— start PAGE EXCERPT —
March- September 2020
I love urban photography and totally agree with the old adagio “ the best camera is the one that you have with you” therefore I am a huge fan of iPhone photography.
That's why when it was time to chose the portfolio project for my User Experience Design course I picked the " city game" project with the mobile photography twist to it.
DEFINING THE PROBLEM
All of us we have been there. We fly miles away for a city break just to discover, with a variable level of disappointment, that we are not alone. There are millions of tourists in almost every corner of the planet seeing the same places and doing what everyone else is doing. And the worse of all, we are also one of them.
You take pictures around and upload them to Instagram just to discover that there are thousands of pictures exactly like yours under the same hashtag. If you don’t believe me, you can just check this fabulous instagram account.
Welcome to one of the main problems: the homogenisation of visual content, specially the pictures we upload in our social media.
Another problem we assessed is the over-tourism that is affecting almost every capital’s sustainability and affecting the resident’s quality of life, especially in central locations. Tourism authorities are always looking for ways to decentralised such a huge flow of tourists to different locations within cities or even within countries.
Most of the photo enthusiasts are self-taught and despite they recognise that practice makes master, it is difficult to find time to practice. Not to mention the time they need to spend browsing the internet to find good exercises online.
We also took into account the social component of photography. Now, it is kind of a “ loner” hobby but practicing with other enthusiasts can help them to learn from each other and it is a source of inspiration. Being part of a community keeps you motivated and engaged.
The mission of Unframed is to help users discovering alternative city locations while practice mobile photography through creative exercises. During their trips, users can capture hidden stories around the cities and share their unique vision with the community.
— end PAGE EXCERPT —
— start SUPPLIED DATA —
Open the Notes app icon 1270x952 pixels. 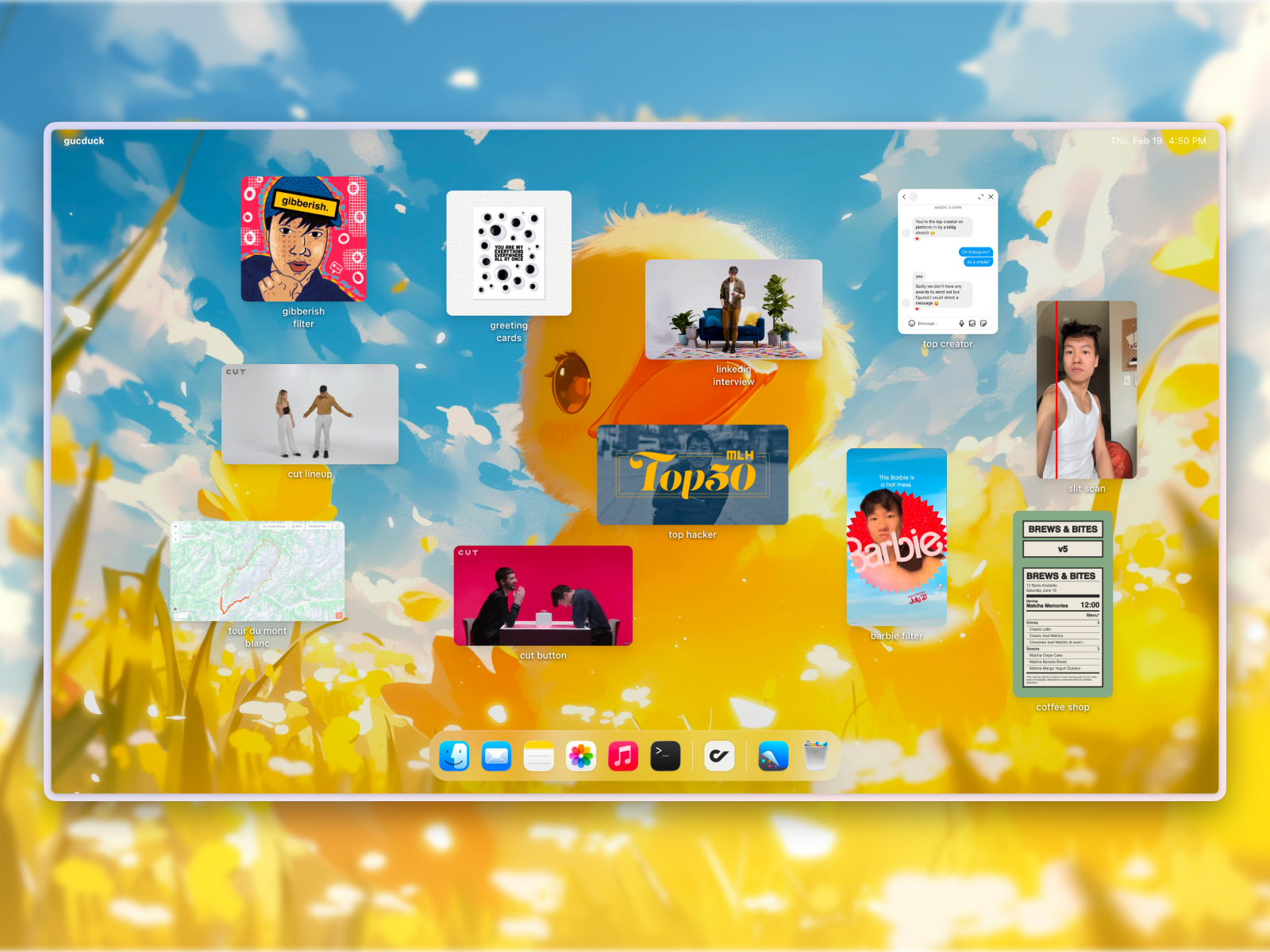point(539,756)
— end SUPPLIED DATA —
▸ TASKS
1. Would you transcribe the part of the Unframed case study that runs from "DEFINING THE PROBLEM" down to "our social media."?
2. Can you pick up the Unframed case study after its final sentence and carry it forward?

▸ ANSWERS FOR THE EXERCISE
1.
DEFINING THE PROBLEM
All of us we have been there. We fly miles away for a city break just to discover, with a variable level of disappointment, that we are not alone. There are millions of tourists in almost every corner of the planet seeing the same places and doing what everyone else is doing. And the worse of all, we are also one of them.
You take pictures around and upload them to Instagram just to discover that there are thousands of pictures exactly like yours under the same hashtag. If you don’t believe me, you can just check this fabulous instagram account.
Welcome to one of the main problems: the homogenisation of visual content, specially the pictures we upload in our social media.

2.
We summarised this in our problem statement:
" Our users need a social game to improve their photography skills because they are passionate about photography and discovering new locations when they travel. We will know this to be true when we see users uploading more visual and attractive pictures in instagram from decentralised locations"
THE COMPETITOR'S RESEARCH
After performing a thorough competitor’s analysis of photography, treasure and scavenger hunt’s apps, I found an app that claims to be “ the world greatest photography game”. Promising.
One of the main differences with Unframed is that they do not organise their games or challenges in routes but as separate contests and challenges where users upload their pictures. They can win different prices and be showcased in virtual exhibitions if they get enough votes from the community.
When I dig deeper into the app, it seems the votes are not the only thing that counts to make your pictures stand out. You can also unlock points or expertise levels if you pay a premium.
Basic features, like commenting in other people’s pictures, are also unlocked until you reach a certain level. If their idea is to build a community around photography, blocking the user’s participation is not ideal.
Actually, when you look at the reviews in the App Store, all the users compliment the concept but not their voting system where you can read “ rigged” “ disappointing” or a “waste of time”.
I look at their website's traffic and, despite being a fairly new platform starting in 2019, they have high traffic and a great ranking in positioning.
However, when I browse their social media accounts in more detail, I realised that no much of their audience is engaged. Their posts only get a few likes, in most cases not even 2% of their total fan base.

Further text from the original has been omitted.